Trauma-informed Mediation
A Webinar for Cross-border Family Mediators
with Konstanze Welz

 Workshop Description

 As Cross Border Family Mediators, we are very likely to work with traumatized parties. Both the parents and the children have usually just experienced a very difficult separation situation in which everything familiar has broken away and instead uncertainty has come to dominate their lives. In modern trauma research, such an experience is described as “traumatic” because it “overwhelms the nervous system of an individual to cope with an experience” (Bessel van der Kolk, MD).
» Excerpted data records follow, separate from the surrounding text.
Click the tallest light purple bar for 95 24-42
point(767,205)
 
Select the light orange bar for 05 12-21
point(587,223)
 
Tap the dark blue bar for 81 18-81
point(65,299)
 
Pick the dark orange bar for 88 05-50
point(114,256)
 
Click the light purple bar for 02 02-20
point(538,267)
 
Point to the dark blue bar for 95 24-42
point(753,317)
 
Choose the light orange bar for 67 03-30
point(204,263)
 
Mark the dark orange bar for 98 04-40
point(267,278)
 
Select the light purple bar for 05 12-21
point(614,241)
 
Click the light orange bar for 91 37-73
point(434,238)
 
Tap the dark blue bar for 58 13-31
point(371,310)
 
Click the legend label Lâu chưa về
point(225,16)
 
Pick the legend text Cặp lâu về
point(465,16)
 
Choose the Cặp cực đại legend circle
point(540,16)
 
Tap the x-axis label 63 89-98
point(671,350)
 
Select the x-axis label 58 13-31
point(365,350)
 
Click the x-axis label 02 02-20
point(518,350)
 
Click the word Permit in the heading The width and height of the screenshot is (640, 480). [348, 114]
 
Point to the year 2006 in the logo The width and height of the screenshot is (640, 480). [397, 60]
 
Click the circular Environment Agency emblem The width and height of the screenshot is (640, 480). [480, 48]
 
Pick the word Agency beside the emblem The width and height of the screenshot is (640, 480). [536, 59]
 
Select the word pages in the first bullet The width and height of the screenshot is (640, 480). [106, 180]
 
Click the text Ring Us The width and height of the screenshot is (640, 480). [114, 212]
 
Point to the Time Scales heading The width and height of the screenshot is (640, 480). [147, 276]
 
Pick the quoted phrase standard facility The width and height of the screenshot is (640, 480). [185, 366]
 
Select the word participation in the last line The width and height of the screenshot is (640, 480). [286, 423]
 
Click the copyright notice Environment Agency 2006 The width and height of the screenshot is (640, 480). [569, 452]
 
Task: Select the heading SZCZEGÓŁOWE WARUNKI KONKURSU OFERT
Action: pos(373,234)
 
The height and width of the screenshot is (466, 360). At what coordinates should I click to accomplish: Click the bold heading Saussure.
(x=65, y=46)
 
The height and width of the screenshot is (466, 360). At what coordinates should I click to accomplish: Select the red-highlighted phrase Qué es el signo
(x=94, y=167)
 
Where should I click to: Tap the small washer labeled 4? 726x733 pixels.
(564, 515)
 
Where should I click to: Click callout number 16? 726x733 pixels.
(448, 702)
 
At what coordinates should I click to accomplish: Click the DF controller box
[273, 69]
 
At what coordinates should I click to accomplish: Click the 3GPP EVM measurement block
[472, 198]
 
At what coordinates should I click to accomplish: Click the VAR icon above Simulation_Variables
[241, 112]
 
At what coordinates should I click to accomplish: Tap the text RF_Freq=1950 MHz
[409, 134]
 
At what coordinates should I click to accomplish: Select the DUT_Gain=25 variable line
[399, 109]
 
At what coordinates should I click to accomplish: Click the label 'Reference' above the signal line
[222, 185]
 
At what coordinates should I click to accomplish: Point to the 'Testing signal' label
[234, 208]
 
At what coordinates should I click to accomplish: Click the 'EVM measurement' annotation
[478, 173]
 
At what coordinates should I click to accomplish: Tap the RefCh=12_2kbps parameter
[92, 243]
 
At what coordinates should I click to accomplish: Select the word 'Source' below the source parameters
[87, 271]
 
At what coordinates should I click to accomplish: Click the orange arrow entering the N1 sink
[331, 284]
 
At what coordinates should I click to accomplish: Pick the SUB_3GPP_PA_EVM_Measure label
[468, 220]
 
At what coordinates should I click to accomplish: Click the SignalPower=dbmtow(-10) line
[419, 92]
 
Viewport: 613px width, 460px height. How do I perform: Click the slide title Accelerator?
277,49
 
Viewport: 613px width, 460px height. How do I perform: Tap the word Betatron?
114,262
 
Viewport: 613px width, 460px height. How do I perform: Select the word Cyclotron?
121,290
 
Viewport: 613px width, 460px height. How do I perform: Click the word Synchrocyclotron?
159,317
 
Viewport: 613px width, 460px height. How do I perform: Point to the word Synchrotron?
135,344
Neurobiological research over the last 30 years has shown that trauma changes the brain and thus the way a person perceives and reacts to their environment. A distinction is made between different reaction patterns. What all traumatized people have in common, however, is that the nervous system remains in a hypervigilant permanent state. If it is triggered, it reacts at lightning speed – not rationally, but emotionally! This can range from short-term emotional dysregulation to dissociation. The rational thinking part of the brain is “offline” in this state and it is often impossible to calm down the affected person with words. The trauma-informed mediator is prepared for this situation and knows how to deal with it.

Based on the latest neurobiological research, in the first part of this webinar we will look at the effects of trauma on people. We learn how adaptive responses that helped a person to survive at the time of trauma are often maladaptive later in life. We distinguish between adult traumatization and childhood trauma. As the latter often goes hand in hand with attachment trauma, we also look at the consequences of attachment disorders and attachment ruptures in childhood. We look at emotional dysregulation through a trauma-informed lens and understand the mechanisms behind this out-of-control reaction. As a trauma-informed mediator we can learn to develop a compassionate attitude towards trauma survivors and their ways to cope with their trauma.

In the second part of the webinar, we will develop tools with which the trauma-informed mediator can support their clients to feel safe during the mediation session and ensure that they will remain within their “window of tolerance”. But we also develop solutions for situations where a client “loses their cool” and dissociates.

To make thoughtful decisions, parties need to be in the best frame of mind possible. A trauma sensitive and trauma-informed mediator has the knowledge and tools to help his traumatized clients to make the best decisions for themselves.

This webinar is meant to be interactive and I invite all of you to bring in your experiences, both personal and professional.

 

This webinar requires no prior knowledge of neuro-psychology. All terminology will be explained.